Pahim entered the room with a serious look on his face. He peered around and headed to her. “Kanek.”
“Pah, need some breakfast?” She held up a plate of eggs and fried meats.
“Um, no,” he muttered in a distracted tone, “I already ate.” He stood between Kanéko and the door, but didn’t make any move to sit down.
“Are we in a hurry?”
“Yeah, I don’t want to be around when Falkin catches us.”
She grinned. “I already talked to him. He already knows about the mess.”
“Oh, that’s a relief,” but Pahim didn’t relax. He looked over his shoulder and rubbed his fingers on his trousers.
Kanéko frowned as she watched him, a prickle of unease teasing her senses. “Pah?” she whispered.
Pahim glanced over his shoulder, and then muttered darkly. Kanéko used the opportunity to lean to the side and peer past him.
Three men stood right inside the door to the inn. They wore the same uniform, black with maroon trim on the cuffs. All three also wore a bright red armband on their left arm. The leader was bald and tanned; his face was almost as dark as the desert folk. His brown eyes were small and inset. He looked like he had a scowl permanently etched into his face which the scruff of a beard did nothing to hide.
Kanéko shivered and ducked back behind Pahim. “Who are they?”
“Not sure,” Pahim said in a low, tense voice.
“What do we do?”
“Keep your head down, Kanek, and get to the north yard. I have the wagon ready to go.”
“Where’s my trunk?”
“It’s on Ruben and Maris’s wagon. They also left late.”
Kanéko lowered her head and watched the men heading toward the notice board. Spotting an opportunity, Kanéko got up from her seat and headed for the side door. She reached the door just as Falkin stepped through.
He opened his mouth to talk to her. She saw his eyes flicker above her head for a moment, and then a frown crossed his face. He closed his mouth with a snap.
Kanéko gave him a strained smile, pointed to the three men with her thumb, and then slipped around him. As soon as she could, she ran for the end of the hall and out the side door. It took her long, stressful seconds to find Pahim’s wagon.
It was a small thing, large enough for a few bales of hay and a bench wide enough for two. Pahim’s bags were jammed in the back. Pahim sat on the front, sweating nervously, as he peered around.
She slipped up on the wagon when he wasn’t looking. The wagon settled down from her weight, but Pahim didn’t notice until he turned around.
When he finally noticed her, he jumped. “Gods! Kanek!”
“Ready to go?” She asked with false bravado and a bit of smugness for surprising him.
Pahim answered by flicking the reins and starting the single chestnut mare moving. He guided the wagon out the side gate and to the road.

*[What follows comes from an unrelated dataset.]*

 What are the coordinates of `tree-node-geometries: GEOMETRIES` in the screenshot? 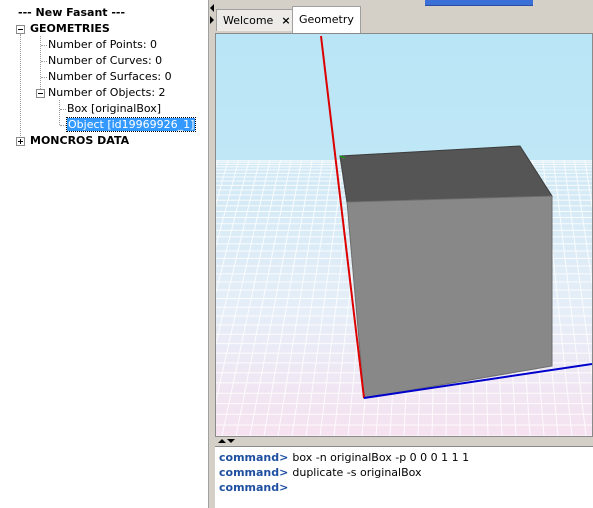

Kanéko smiled. Shifting her body around, she scooted up to him and rested her head on his shoulder. “You take care of me too, don’t you?”
“Yeah… I do.”
She yawned, the brief stint of excitement emphasizing her exhaustion.
“You can sleep, Kanek, if you want. We have three bells before we get to the camp.”
“I can stay awake, if you want.”
“Sleep, Bartim, and this servant will serve you.”
Kanéko struggled to stay awake, but the gentle rock of the wagon and the rhythmic squeak of one wheel pushed her into the world of dreams.